1. MR pointsto this crazy finding. Both Japan’s and Canada’s Philips curves looks like their countries !
2. WSJ Blog explains why Fed has been intervening in markets lately. WSJ has some excellent assorted links for the day.
3. Mankiw revisits National Income Accounting.
4. BS carries an excellent interview of Hernando De Soto, the Peruvian economist who made world take notice of importance of property rights.
India has fuzzy property rights, but so does China. So, why does so much foreign investment go into China?
I don’t have a view about India but it is not possible to have a market economy without fungible property rights. At the end of the day, a market economy is nothing but the exchange of property rights. Lots of countries have sections where these rights don’t exist, but they know how big this section is — I don’t think you know how big this section is in India.

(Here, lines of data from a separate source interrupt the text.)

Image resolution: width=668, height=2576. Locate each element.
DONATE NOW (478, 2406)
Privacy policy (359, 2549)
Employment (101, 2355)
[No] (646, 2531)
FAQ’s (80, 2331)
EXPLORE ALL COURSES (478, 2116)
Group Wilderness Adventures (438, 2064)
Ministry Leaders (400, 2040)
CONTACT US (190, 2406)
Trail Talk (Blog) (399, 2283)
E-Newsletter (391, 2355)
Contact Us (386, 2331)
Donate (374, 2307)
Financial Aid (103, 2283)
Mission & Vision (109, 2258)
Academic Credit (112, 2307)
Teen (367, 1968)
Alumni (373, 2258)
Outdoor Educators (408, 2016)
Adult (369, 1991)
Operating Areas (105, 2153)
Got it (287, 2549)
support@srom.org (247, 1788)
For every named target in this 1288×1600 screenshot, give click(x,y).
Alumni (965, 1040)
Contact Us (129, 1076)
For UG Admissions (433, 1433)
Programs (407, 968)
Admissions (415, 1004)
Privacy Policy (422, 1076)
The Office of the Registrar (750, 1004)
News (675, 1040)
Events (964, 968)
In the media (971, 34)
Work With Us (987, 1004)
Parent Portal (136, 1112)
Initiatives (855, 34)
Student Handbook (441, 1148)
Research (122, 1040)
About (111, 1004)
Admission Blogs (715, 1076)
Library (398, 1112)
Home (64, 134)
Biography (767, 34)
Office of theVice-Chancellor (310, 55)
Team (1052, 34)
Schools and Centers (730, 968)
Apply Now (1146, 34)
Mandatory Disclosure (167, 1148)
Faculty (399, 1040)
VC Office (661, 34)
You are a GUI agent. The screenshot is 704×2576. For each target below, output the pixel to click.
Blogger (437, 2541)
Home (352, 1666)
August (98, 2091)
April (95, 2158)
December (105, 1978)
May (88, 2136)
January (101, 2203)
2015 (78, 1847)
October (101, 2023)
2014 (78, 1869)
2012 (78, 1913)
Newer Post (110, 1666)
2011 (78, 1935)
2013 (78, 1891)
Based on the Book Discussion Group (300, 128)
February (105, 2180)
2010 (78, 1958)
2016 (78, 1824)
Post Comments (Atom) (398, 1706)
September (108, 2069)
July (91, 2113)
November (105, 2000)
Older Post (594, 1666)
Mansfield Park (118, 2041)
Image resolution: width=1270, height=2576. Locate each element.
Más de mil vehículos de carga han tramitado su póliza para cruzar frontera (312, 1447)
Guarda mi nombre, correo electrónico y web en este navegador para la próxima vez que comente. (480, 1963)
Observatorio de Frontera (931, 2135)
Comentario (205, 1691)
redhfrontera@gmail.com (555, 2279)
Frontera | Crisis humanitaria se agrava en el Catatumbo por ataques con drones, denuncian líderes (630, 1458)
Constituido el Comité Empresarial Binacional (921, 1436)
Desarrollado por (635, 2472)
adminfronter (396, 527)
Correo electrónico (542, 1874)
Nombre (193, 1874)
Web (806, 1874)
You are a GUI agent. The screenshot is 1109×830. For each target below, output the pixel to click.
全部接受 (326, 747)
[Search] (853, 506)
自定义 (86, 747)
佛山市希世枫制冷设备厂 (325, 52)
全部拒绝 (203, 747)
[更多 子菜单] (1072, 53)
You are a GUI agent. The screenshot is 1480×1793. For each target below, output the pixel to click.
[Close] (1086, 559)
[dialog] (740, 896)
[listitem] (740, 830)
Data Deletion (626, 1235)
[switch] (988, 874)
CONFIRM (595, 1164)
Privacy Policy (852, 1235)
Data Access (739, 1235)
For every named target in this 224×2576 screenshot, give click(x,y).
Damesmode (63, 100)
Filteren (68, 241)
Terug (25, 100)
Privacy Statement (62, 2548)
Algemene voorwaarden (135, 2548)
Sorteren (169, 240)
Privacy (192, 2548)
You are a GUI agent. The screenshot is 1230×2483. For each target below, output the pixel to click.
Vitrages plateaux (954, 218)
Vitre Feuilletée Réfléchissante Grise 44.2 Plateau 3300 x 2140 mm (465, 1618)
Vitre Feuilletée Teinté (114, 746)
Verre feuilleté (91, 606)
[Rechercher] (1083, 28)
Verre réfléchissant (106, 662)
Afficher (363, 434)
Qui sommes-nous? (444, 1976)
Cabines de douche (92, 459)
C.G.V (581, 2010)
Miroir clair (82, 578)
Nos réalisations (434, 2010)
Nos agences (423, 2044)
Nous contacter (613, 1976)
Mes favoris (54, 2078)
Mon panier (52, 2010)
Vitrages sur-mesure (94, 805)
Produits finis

In the case of China, 250 to 300 million people on the east coast do have property rights and that’s why they’re doing well. In the western and northern parts, a billion people don’t have such rights and that is why there is much less economic activity there, and that’s why the Gini coefficient is so high there, that’s where the revolts were (there were 75,000 revolts in China last year). Where you don’t have formal property rights, people tend to encroach upon your rights. Marx’s diagnoses and policies were all wrong, but his predictions were right!
5. Shayamal Majumdar in BS shares how Google uses technology for recruiting.
6. Cyril Shroff opposes reforms in legal markets. Ajay Shah scoffs at the idea and argues Shroff was a great beneficiary of market liberalisation in India. Nobody wants to let others share the pie.